Living Innovation Blog
A blog about important topics for medical device and healthcare innovators.
Consumer Driven Healthcare…with a Conscience
By Andre LaFreniere, VP Business Development
The title to this post was originally “every company is a technology company”. This borrowed from a phrase that I have heard frequently from individuals that span industries and job functions. The implication is that regardless of what product/service your company offers the intersection with technology is either (a) already a key component of your product/service or (b) it will be very soon. While a part of me laments the things we often lose with technology introduction, namely privacy and simplicity, I must concede that technology acumen is nearly equivalent to literacy and math fluency as a probability measure of success in today’s marketplace.
This trend has not been lost on the healthcare industry. There are dozens of articles, start-up companies, and innovation teams within established companies that speak to the rise of consumer or user driven healthcare. As someone who has spent the majority of their career selling, manufacturing, or developing these technologies, these trends are in fact a welcome change and were overdue in the healthcare field. Empowering individuals, who have the best knowledge of their lifestyle/situation on a day to day basis, to be fully invested in their treatment suggests huge gains in the outcomes we all desire.
However, as with many innovations, there is often a tendency to pursue the introduction of a technology for its own sake (i.e. its novelty will provide sales momentum). While this strategy has worked for some products and companies, it is not the path with the highest probability of success.
As with any product/service model, the first question to answer is what will make this relevant and why should the end user (customer/patient) care? Identifying the opportunities carved out by unmet user needs, underserved users, or market economics (i.e. a better way of utilizing established reimbursements) raises the probability for success for any product. However, this requires a new brand of thinking for a healthcare products/services marketplace accustomed to first providing tools to trained professionals and then asking those same professionals to determine how the new tools are best used. In healthcare, firms adopting a “user driven” focus now can still magnify results given the continued persistence of the technology first, “clinician tools” based model.

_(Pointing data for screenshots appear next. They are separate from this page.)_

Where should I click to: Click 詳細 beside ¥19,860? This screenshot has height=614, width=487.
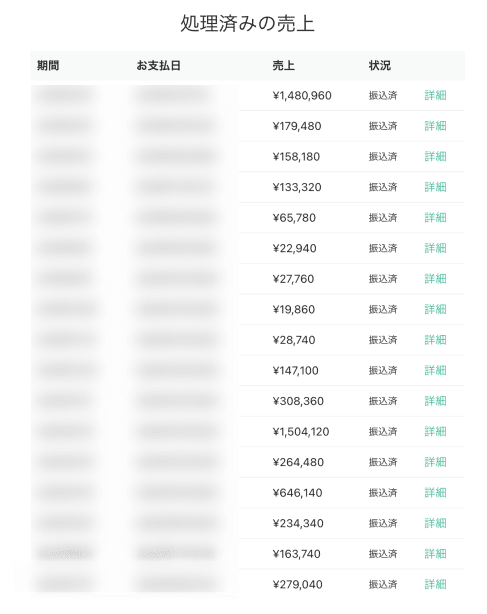[x=435, y=309]
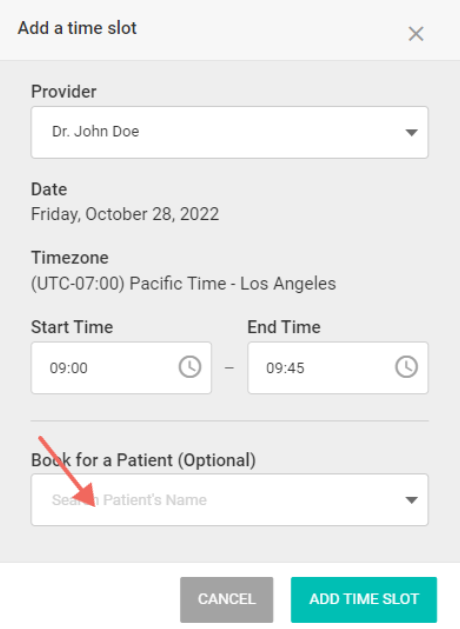Click the Date heading label
This screenshot has width=460, height=629.
click(49, 189)
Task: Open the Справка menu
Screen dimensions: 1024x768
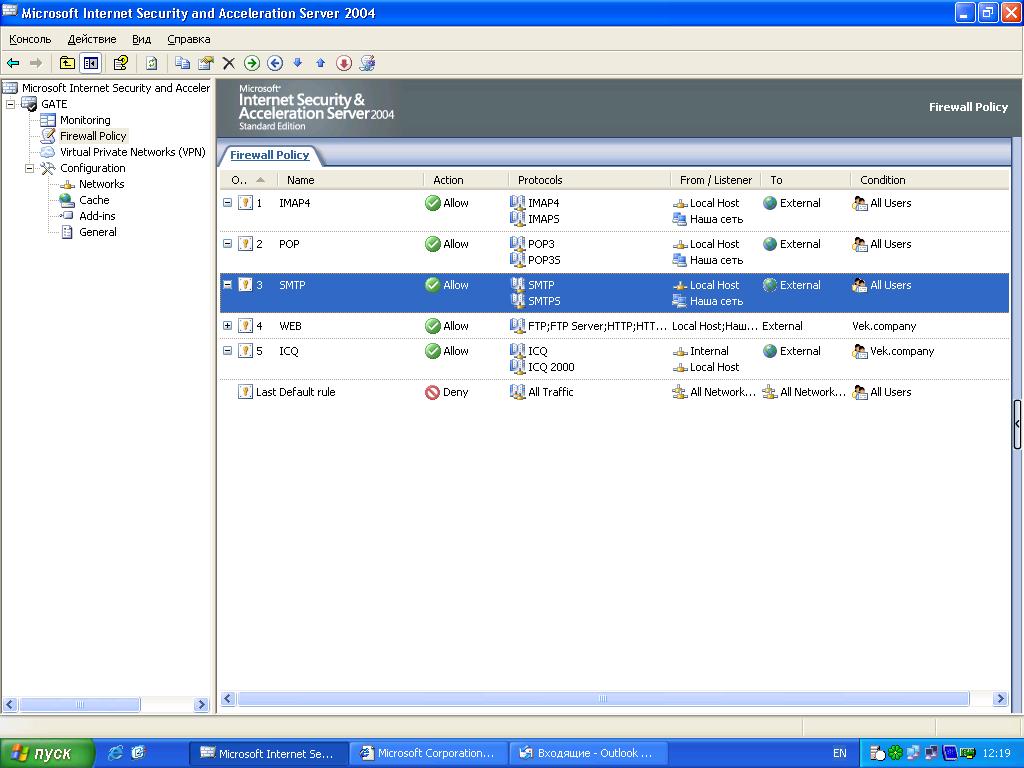Action: pyautogui.click(x=189, y=39)
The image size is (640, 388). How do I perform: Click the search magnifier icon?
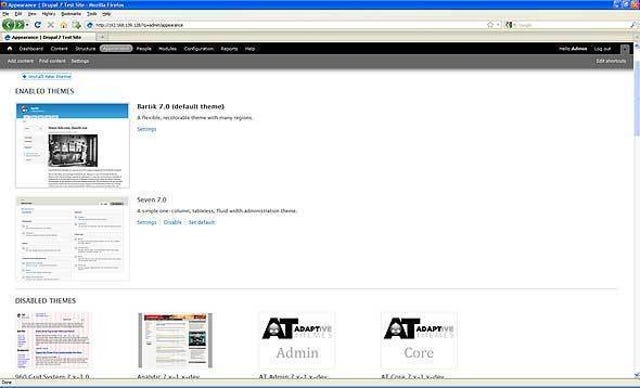(x=633, y=25)
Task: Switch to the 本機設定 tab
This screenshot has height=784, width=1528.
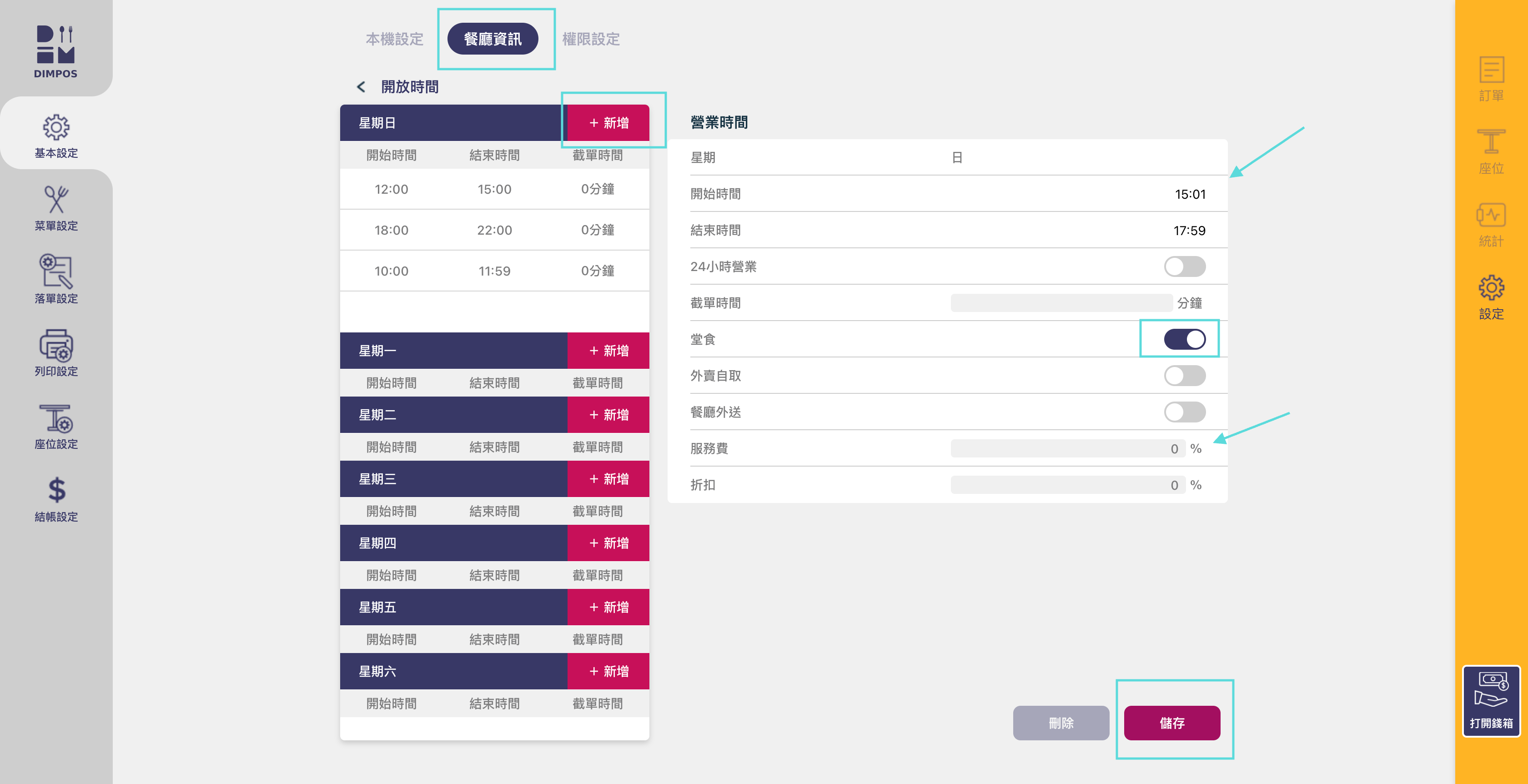Action: [x=394, y=39]
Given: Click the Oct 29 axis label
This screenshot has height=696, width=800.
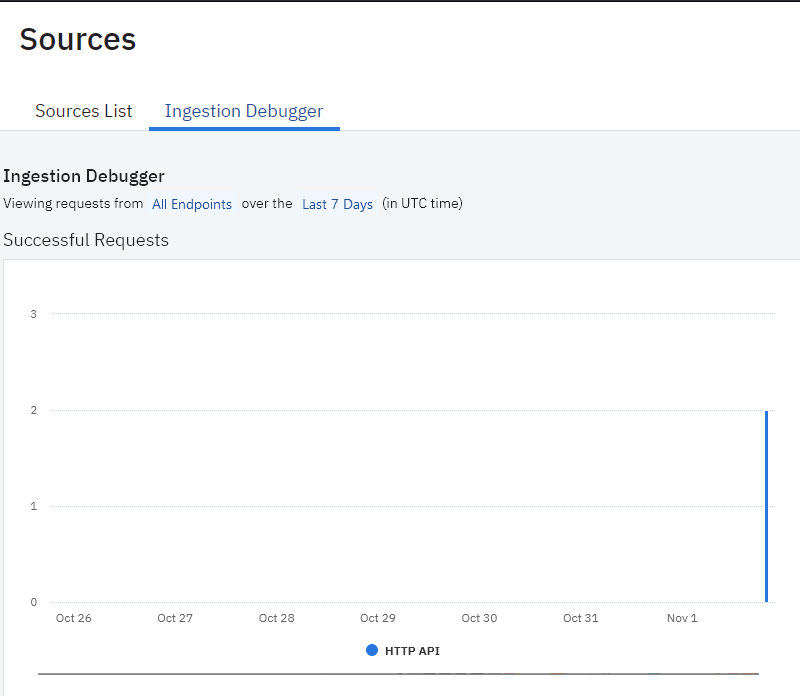Looking at the screenshot, I should (x=377, y=618).
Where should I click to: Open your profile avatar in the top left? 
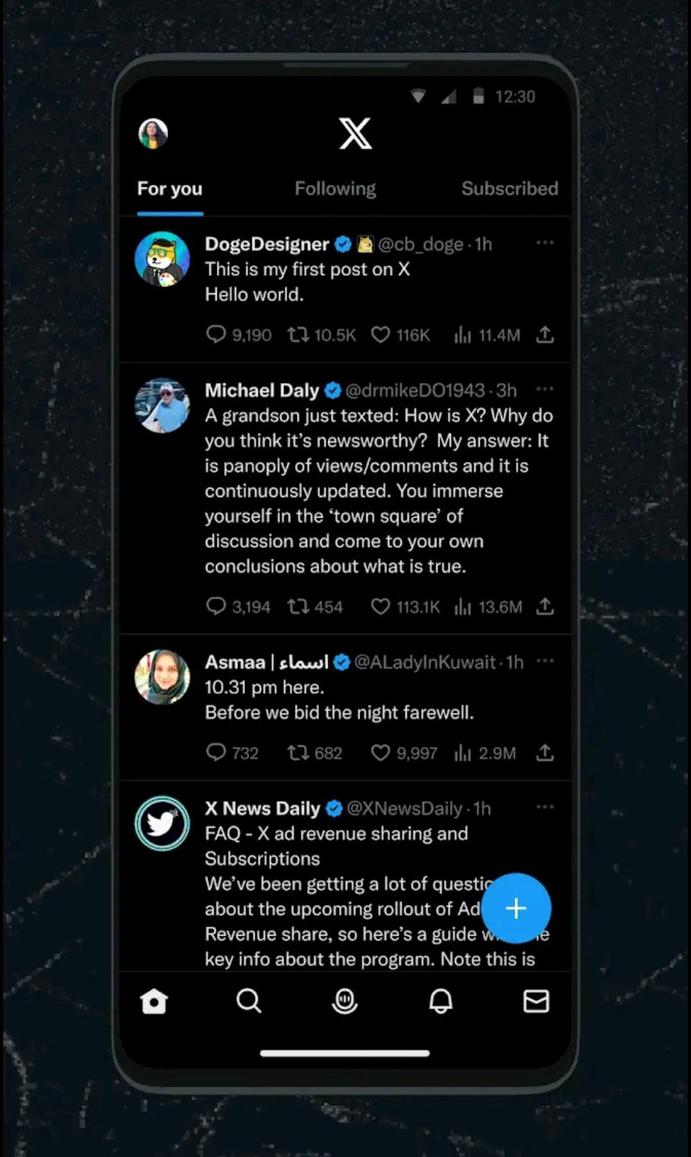point(152,133)
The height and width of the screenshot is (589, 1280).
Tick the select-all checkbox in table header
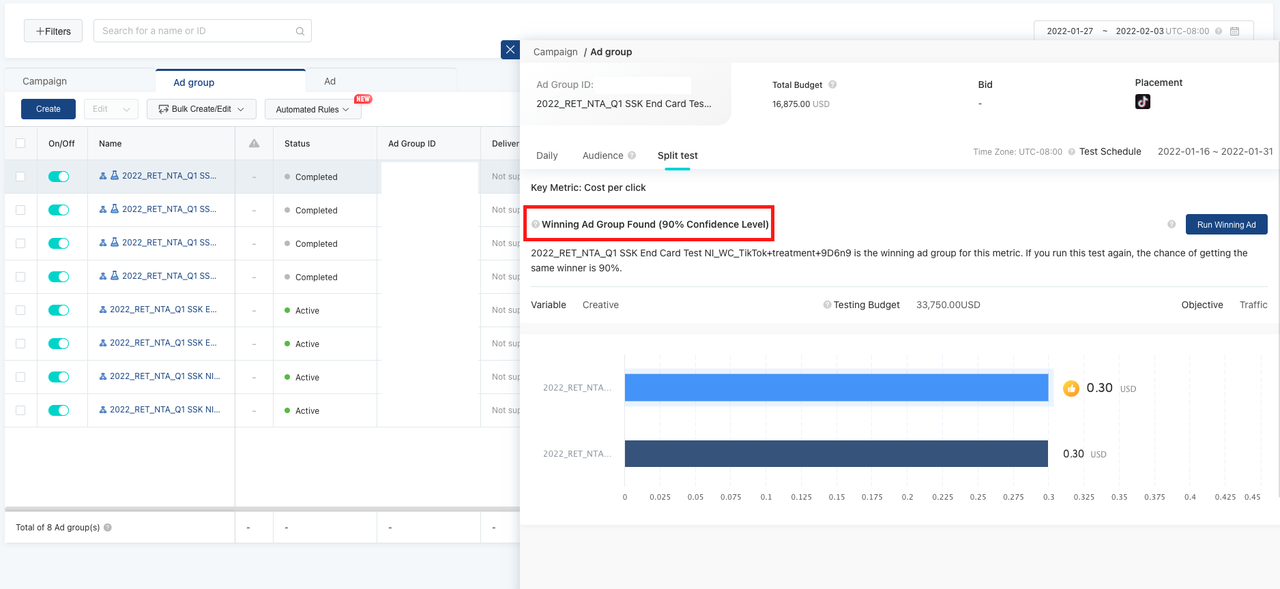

Yet, the healthcare field offers innovators additional challenges. The product must not just be accepted by users, but it must also be safe and meet the “do no harm” standard. While established medical products companies may face the challenge of flipping their mindset to user need versus technology driven innovation, the new entrants to the medical field (i.e. start-ups, consumer products companies, etc.) often already bring this opportunity driven mindset. The piece new entrants often overlook or drop in the order of importance is the safety of the product by evaluating both its intended and unintended use by consumers/patients.
This potential subordination of the evaluation of risk and safety with new product entrants is the greatest risk to the continued march to consumer/patient empowerment via technology in healthcare. Products should first meet the “do no harm” test before we allow patients to take greater control of their treatment and condition monitoring. The most probable outcome for the industry not self-policing and appropriately managing these risks to consumers/patients is that it will be managed for us by cumbersome regulatory processes. To their credit, the FDA has provided this segment of the healthcare field with the latitude to innovate and explore new technologies and service models with limited oversight. However, this permissiveness comes with the responsibility that we as an industry continue the course of “do no harm” and ensure that the quest for profits and successful consumer/patient outcomes remain in balance.
Noting that so many new entrants to the space want to do the right thing but don’t know what rules apply, I would encourage innovators pursuing these technologies to do the following:
• Complete a Risk Analysis: There are many possible tools that can be used but the most popular in the medical products field is the use failure mode and effects analysis (uFMEA). If done honestly and not just to check the box, this analysis will suggest both user and business risks that can be tackled and mitigated before product launch.
• Be a Customer: As medical technology developers, we should never commercialize a product and ask others to do what we would not. We should put ourselves in the user’s shoes to think hard about the data we are requesting and we should be willing to document why we really need it. We should consider the severity of risks (even if they are unlikely) and protect products (like implants) from being hacked by nefarious individuals. In short, we should be conscious of the responsibility we have to others who trust that we believe our mission statements and that we really do want to make their lives better.
• Conduct a User Study: The FDA defines a myriad of conditions for usability studies associated with products under its jurisdiction. Many of these best practices originated in the aerospace industry and have permeated software development for graphical user interfaces (GUIs). The key is to allow an independent party to verify the mitigation of risk and intuitiveness of your product or technology. These studies are too often skipped when the development team “knows” the target user, and this tendency toward over confidence with a small subset of opinions is often rewarded with sub-optimal outcomes.
It is important to note that for many of the technologies currently pursued in disclosed development, things like detailed risk analysis and user research may not be requirements to market a product in the U.S. or elsewhere. However, I would submit that consumer driven healthcare technology’s introduction deserves slightly more than just meeting the regulations.
Technology facilitates implementation of the ideas that arise from understanding the market opportunities and how to mitigate the associated risks. As users ourselves, we should continue to accelerate trial and adoption of new technologies into the healthcare field. Yet, we should do this noting that technology should facilitate a result and not be the result itself.